Left and Right Front Speakers
Sometimes the choice between "Small" and "Large" is not so clear-cut. These are the tradeoffs: When the main speakers are set to "Small" you will be increasing the top volume capability of those speakers and probably lowering their distortion as well. The downside is that the more speakers you select as "Small" the greater the workload on the subwoofer, increasing the odds that you will overtax it. Also, you will probably get better blending between main speakers and subwoofer if the main floor-standing or bookshelf speakers are run as "Large." Experiment and see what works best for you. Here are some speaker set-up suggestions:
If your main front speakers are floor-standing models with good bass response, select "Large." If your subwoofer is connected to the subwoofer output jack and you wish to limit the bass response of your main speakers for the sake of higher volume, select "Small."
Choose "Small" unless you are not using a subwoofer anywhere in the system, in which case choose "Large."
Palm-sized satellite/subwoofer systems
If the subwoofer is hooked up to the front left and right speaker or preamp outputs (recommended), select "Large." If the subwoofer is hooked up to the subwoofer output jack (generally not recommended), select "Small."

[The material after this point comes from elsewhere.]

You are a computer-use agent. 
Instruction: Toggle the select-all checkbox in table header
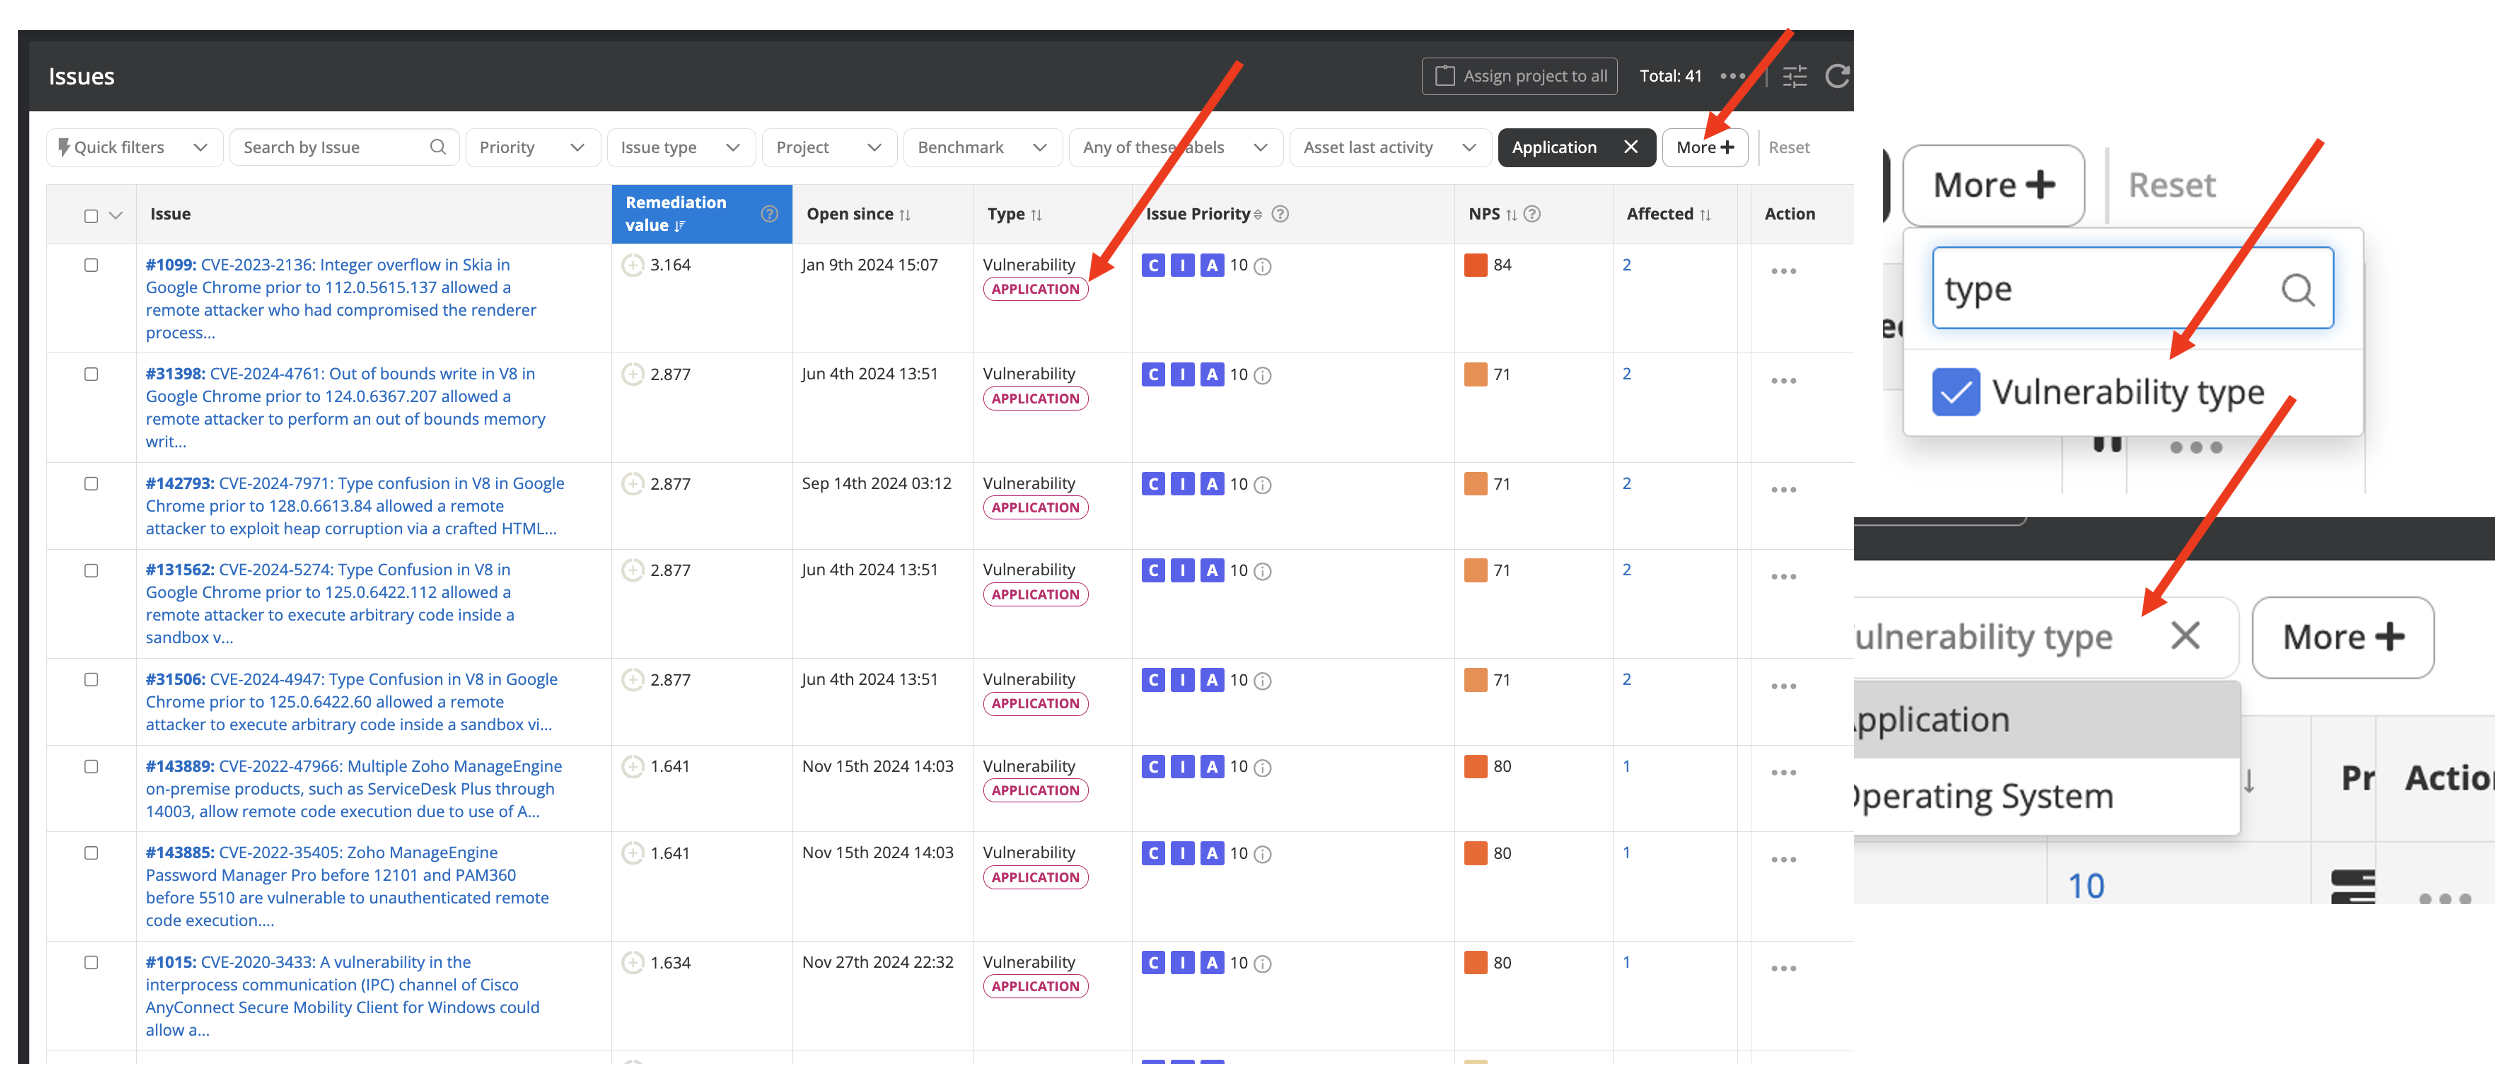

Very few center channel speakers can produce as much bass as a subwoofer or most main speakers. Unless you have a truly full-range (big) center speaker, set the center speaker as "Small."
If you are using bookshelf, on-wall or in-wall speakers as surrounds, select "Small." If you have large floor-standing speakers with good bass response, or have a second subwoofer for the surround channels (a bass freak, eh?), select "Large."
Dolby Digital processors have a "set speaker distance," or time delay function, that ensures that all channel sounds reach your ears at the correct time to aid proper imaging and localization. In most units this is accomplished by simply selecting the distance from your listening position to each speaker via an on-screen display. In other units you must select the amount of delay in milliseconds. Consult your owner's manual for specific instructions. On most receivers, once this adjustment is set, you can forget about it.